Man absolved of power theft, meter tampering charges
Permanent Lok Adalat (PLA) has given major relief of Rs 37,491 to a resident of Mandi Gobindgarh by quashing charges against him levelled by the Punjab State Power Corporation Limited (PSPCL). The PSPCL had directed the petitioner to pay charges for power theft and for tampering with the electricity meter.punjab Updated: Oct 20, 2014 14:39 IST
Permanent Lok Adalat (PLA) has given major relief of Rs 37,491 to a resident of Mandi Gobindgarh by quashing charges against him levelled by the Punjab State Power Corporation Limited (PSPCL).
The PSPCL had directed the petitioner to pay charges for power theft and for tampering with the electricity meter. Ruling in favour of the petitioner, the PLA also held the PSPCL responsible for not following its rules and regulations in the case.

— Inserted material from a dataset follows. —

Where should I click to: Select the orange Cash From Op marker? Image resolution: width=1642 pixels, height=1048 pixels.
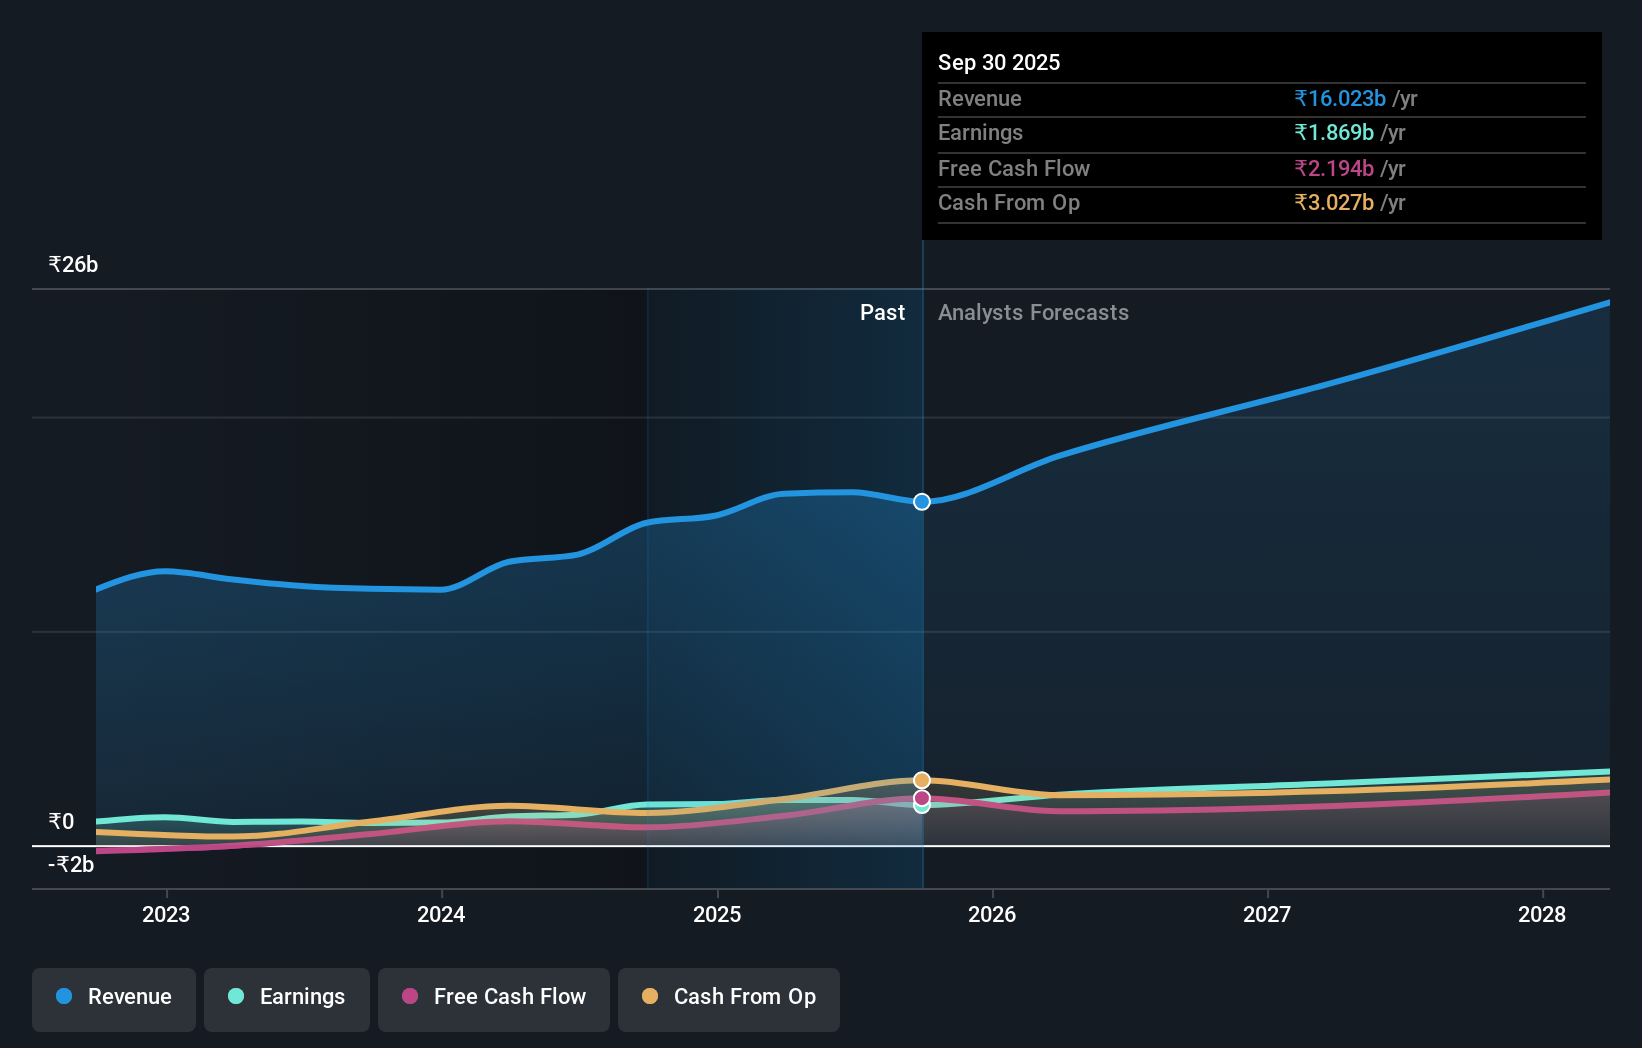pyautogui.click(x=921, y=780)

Subhash Kumar had filed a petition saying that the PSPCL had raised an illegal demand of Rs 77,062 for electricity charges, following which his mother had filed an application before the deputy chief engineer of Khanna, who in turn reduced the fine from Rs 77,062 to Rs 17,491 plus Rs 20,000 as the compounded fee, which brought the amount payable to Rs 37,491. The petitioner then challenged the fine before the the PLA. Clarifying its stand, PSPCL replied that the meter in question was replaced with a new meter. The PSPCL further stated that the changed meter was sealed as per rules and was checked in the ME laboratory on June 6, 2013, and found that the meter had been tampered with and the reading, counting and security cover were missing and the consumer had stopped recording the actual consumption.
The PSPCL added that following the violation, it issued a notice to the consumer on June 7, 2013 and after objections raised by the consumer, a final hearing had taken place on July 15, 2013. The amount had then been reduced from Rs 77,062 to Rs 37,491.
However, PLA chairman PD Goel observed that PSPCL failed to provide sufficient evidence that the meter was removed, packed and sealed in the presence of the petitioner as per rules laid by it.
The PLA further observed that the PSPCL submitted a self-serving affidavit of the engineer, Balbir Singh, which was not sufficient evidence as he neither checked the meter in the ME laboratory nor was he a member of the committee. It also observed that the ME lab report did not bear the signature of the consumer, so PSPCL had violated its own rules and regulations.
Further, the PLA also observed that the meter was installed outside the house of the consumer, therefore, the consumer could not be held guilty for committing power theft as it was the duty of the PSPCL to conduct checking to avoid power theft.